Figure 5 shows recommended wiring for all combinations of balanced and unbalanced I/O interconnections when 2-conductor shielded cable is used. Figure 5 also includes the two most common manufacturer shield-grounding schemes; signal-grounding the shield and chassis-grounding the shield. Identifying these schemes for every unit in a system is essential to debug system hum and buzz. This is no simple task since chassis and signal grounds are connected together. The goal is to find out if the manufacturer connected them together is such a way that shield currents do not affect the audio signal. The dashed lines in Figure 5 represents the units' chassis boundary. Connections between dashed lines are functions of the cable. Connections outside these lines are the manufacturer's choosing, whether conscious or unconscious.

Figure 5 is arranged such that the top and left most figure (5a) is the theoretical "best" way to connect equipment with optimal results. The "best" way being, everything completely balanced with all shields (pin 1s) connected to chassis ground at the point of entry. As one moves down or to the right, degradation in performance is expected. Whether a system operates acceptably or obeys these theoretical predictions is too system-specific to predict accurately. However, one must start somewhere.

The quality and configuration of the input and output circuits are omitted from Figure 5 and the ensuing discussion, to focus on cable wiring and the internal wiring of the units. The I/O circuitry is assumed ideal.

Fully Balanced

Fully balanced systems (left column in Figure 5) provide the best performance when both ends of the shield connect to units with chassis-grounded shields (Figure 5a). When units with signal-grounded shields are encountered, disconnect the shield at the signal-grounded end (Figures 5b & 5c). This keeps the induced shield currents out of the audio signal ground. If both units involved have signal-grounded shields, you have entered the twilight zone (Figure 5d). This is perhaps the most common scheme. Most disconnect one end of the shield, specifically which end is disconnected creates strong political debates and is left for the individual user to decide [6]. Never disconnect both ends of a shield.

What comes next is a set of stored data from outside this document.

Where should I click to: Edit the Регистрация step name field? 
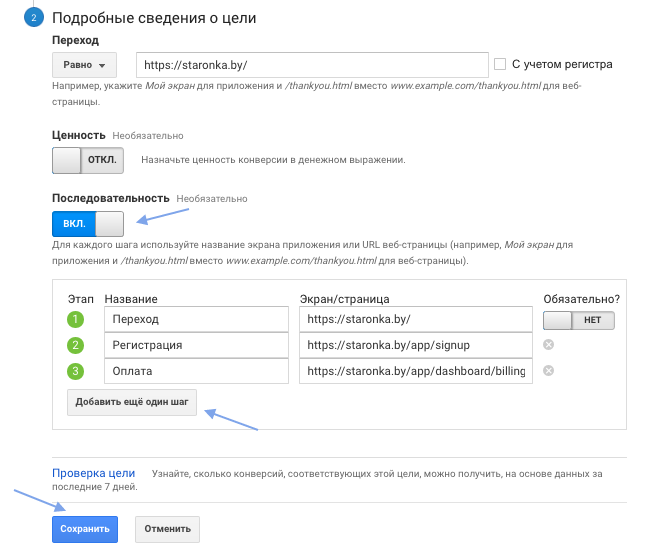pyautogui.click(x=195, y=345)
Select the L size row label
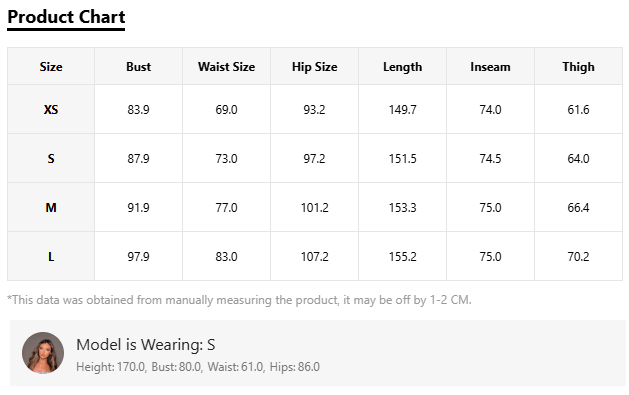 [x=51, y=256]
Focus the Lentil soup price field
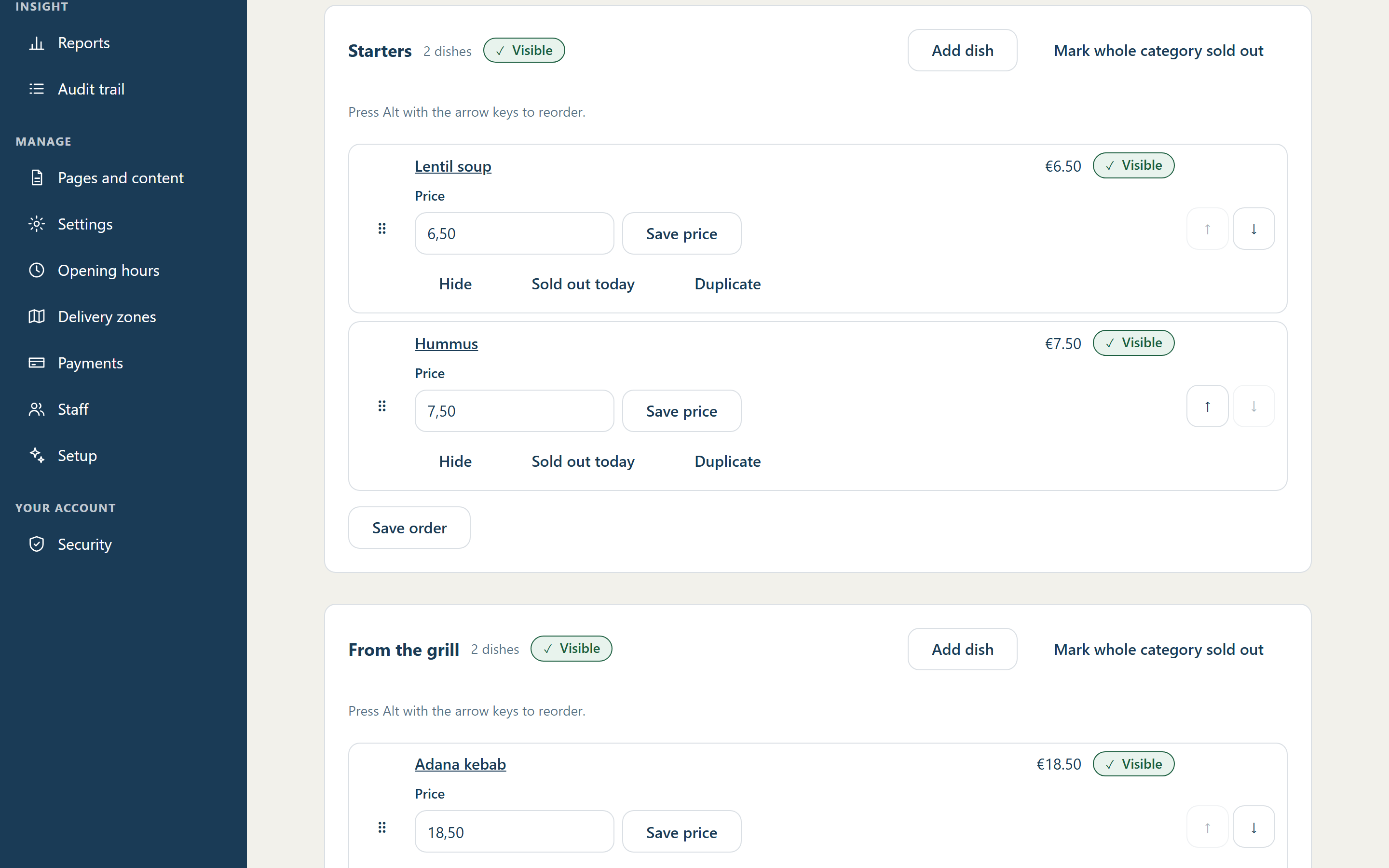Screen dimensions: 1389x868 point(514,234)
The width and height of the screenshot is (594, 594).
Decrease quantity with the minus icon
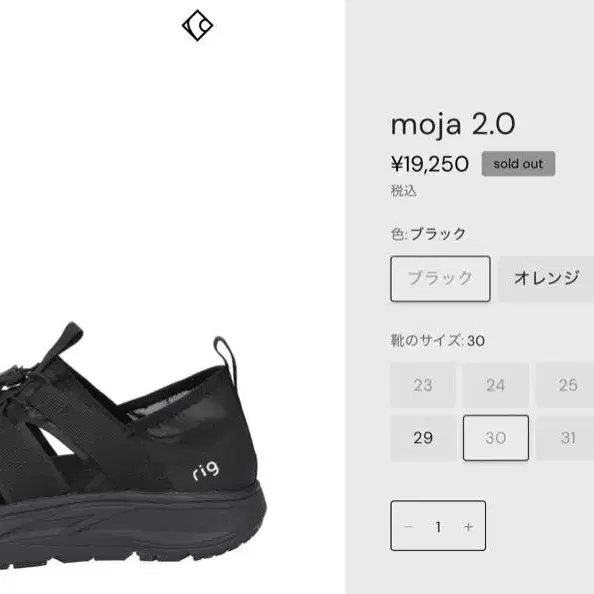click(408, 527)
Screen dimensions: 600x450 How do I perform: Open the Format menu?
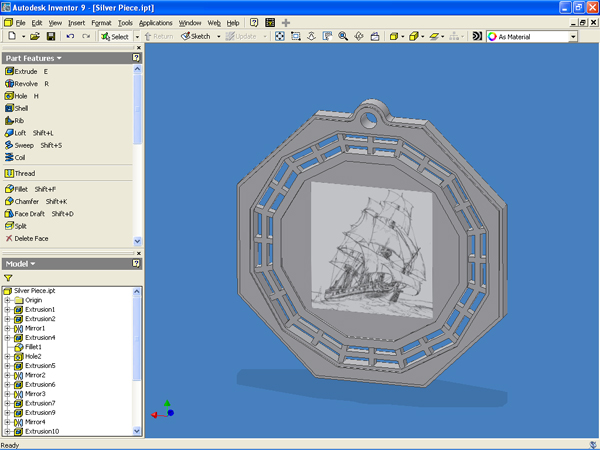(101, 21)
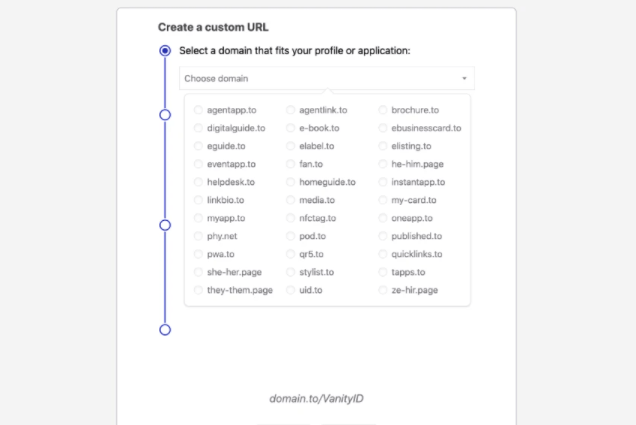
Task: Click the dropdown arrow in domain selector
Action: [x=464, y=78]
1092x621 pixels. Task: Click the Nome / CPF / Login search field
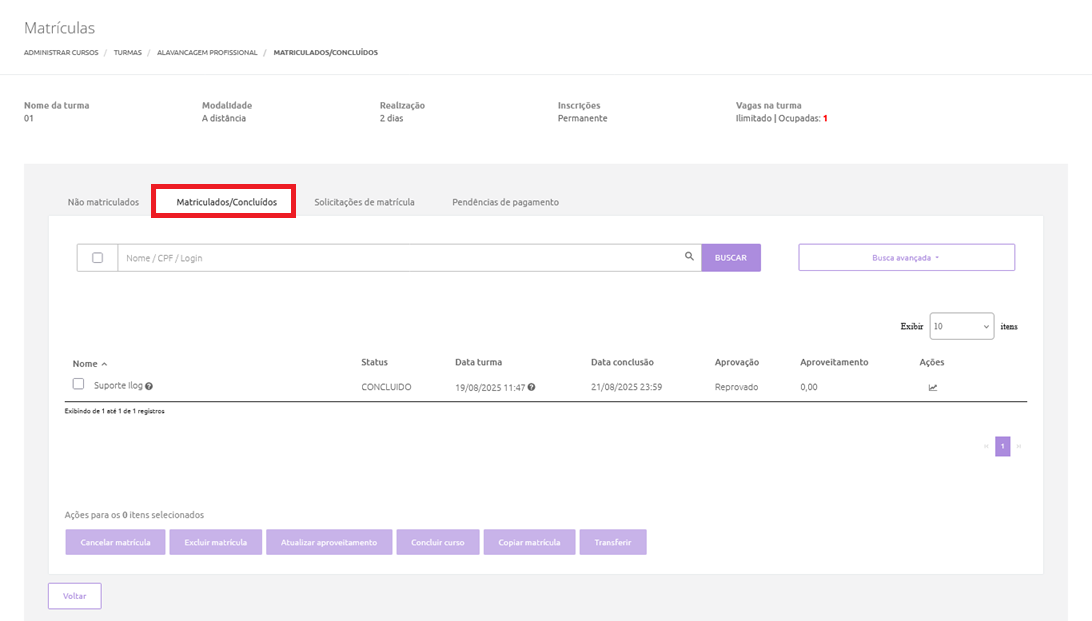click(400, 258)
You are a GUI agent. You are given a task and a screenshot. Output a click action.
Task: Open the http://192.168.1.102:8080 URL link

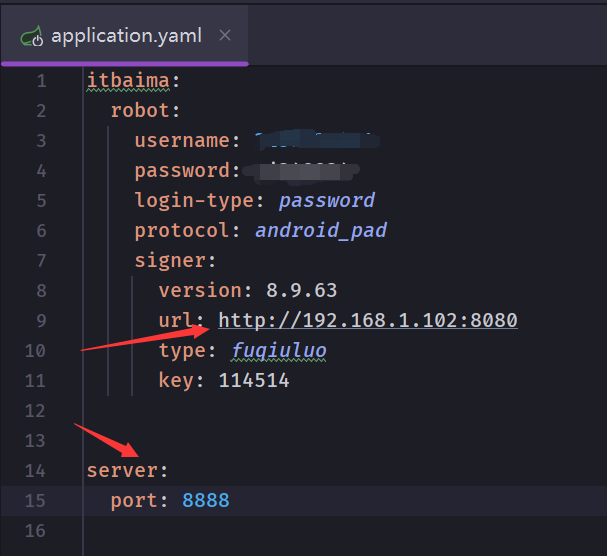coord(367,320)
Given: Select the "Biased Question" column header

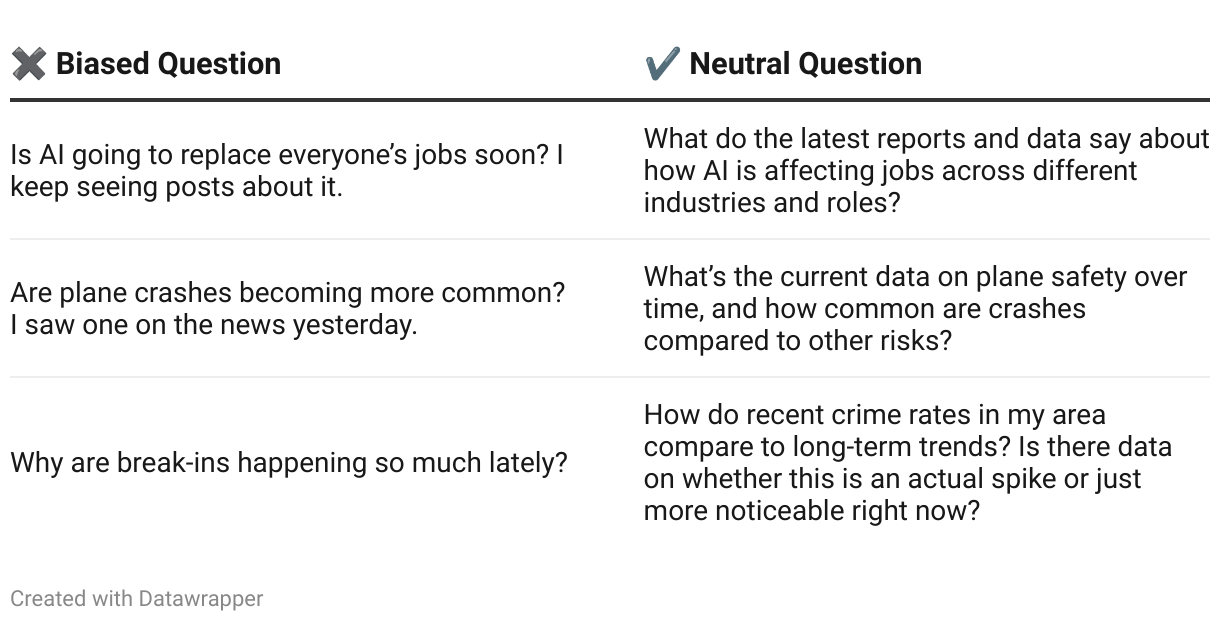Looking at the screenshot, I should pyautogui.click(x=168, y=64).
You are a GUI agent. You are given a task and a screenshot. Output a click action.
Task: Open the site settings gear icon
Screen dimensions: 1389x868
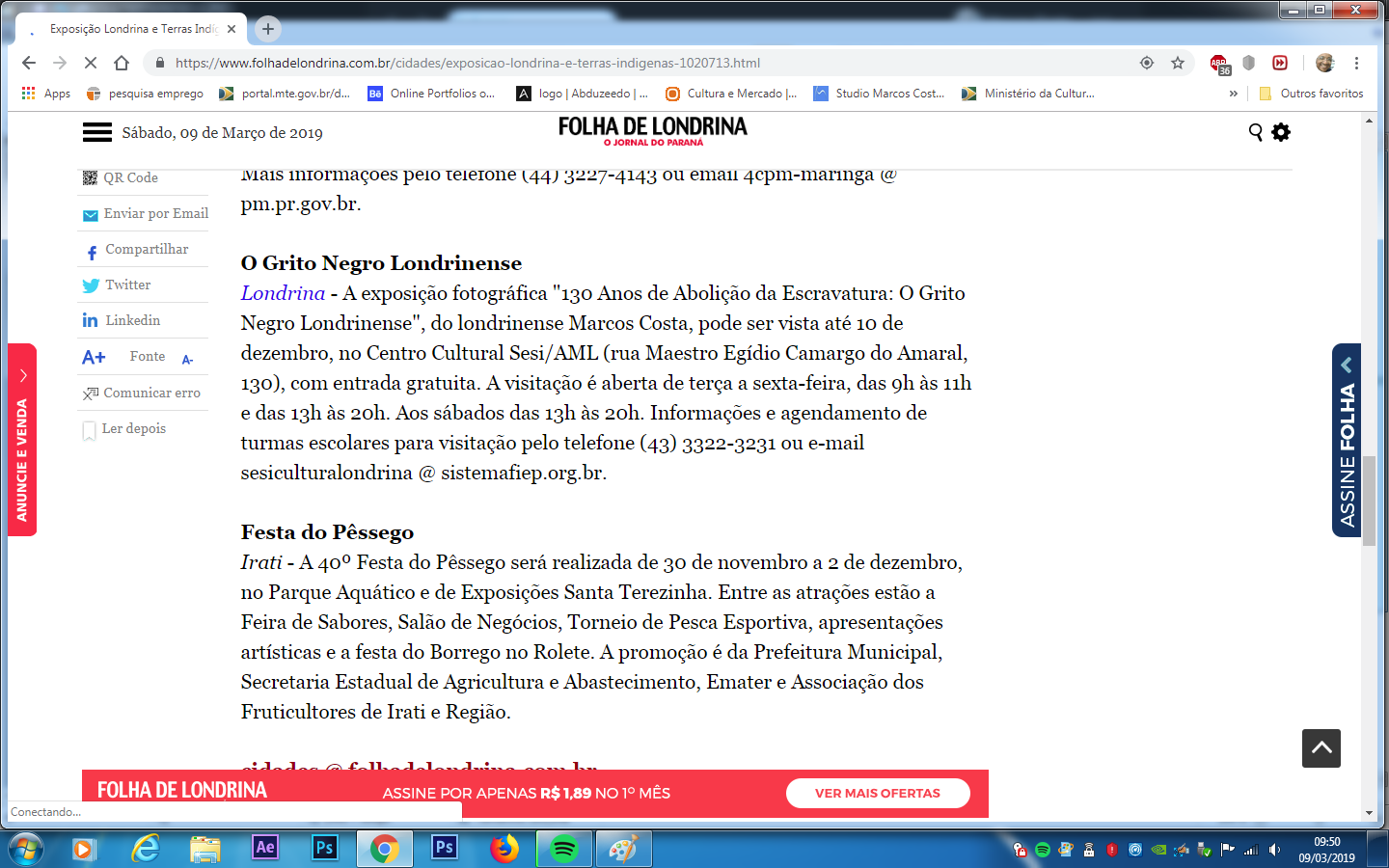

Unbalanced Output Driving Balanced Input

The second column in Figure 5 shows unbalanced outputs driving balanced inputs. Again, only shielded 2-conductor cable is used. The best case here has both ends of the shield connected to units whose shield is chassis-grounded (Figure 5e). Some may argue that the induced noise on the signal conductors may be injected into the "sending" unit through the unbalanced output stage. This is a function of the system and output circuit, and is quite likely. Disconnecting the shield at the unbalanced output might reduce this problem.

When units with signal-grounded shields are encountered, disconnect the shield at the signal-grounded end (Figures 5f & 5g). This keeps the noisy shield currents out of the audio signal ground. If both units involved have signal-grounded shields, you've entered the twilight zone again (Figure 5h). Support your one-end-only political party (Figure 5l).

Balanced Output Driving Unbalanced Input

The third column in Figure 5 is the most troublesome, balanced outputs driving unbalanced inputs. Since the input stage is not balanced, induced noise on the signal conductors is not rejected. If you must use an unbalanced input, use as short an input cable as possible. This reduces the induced noise. There's a reason it's hard to find and buy unbalanced RCA cables longer than 12 feet. Figure 5i shows both ends of the cable shield connected to units with chassis-grounded shields. If the units are far apart, the chance of the shield currents inducing noise on the signal conductors is greater. Keeping this cable very short reduces the shield current and therefore reduces the noise that is not rejected by the unbalanced input stage. Most systems may require disconnecting one end of the shield for the Figure 5i case. Even a small current in the shield may prove too much for an unbalanced input stage. Again, support your favorite one-end-only political position.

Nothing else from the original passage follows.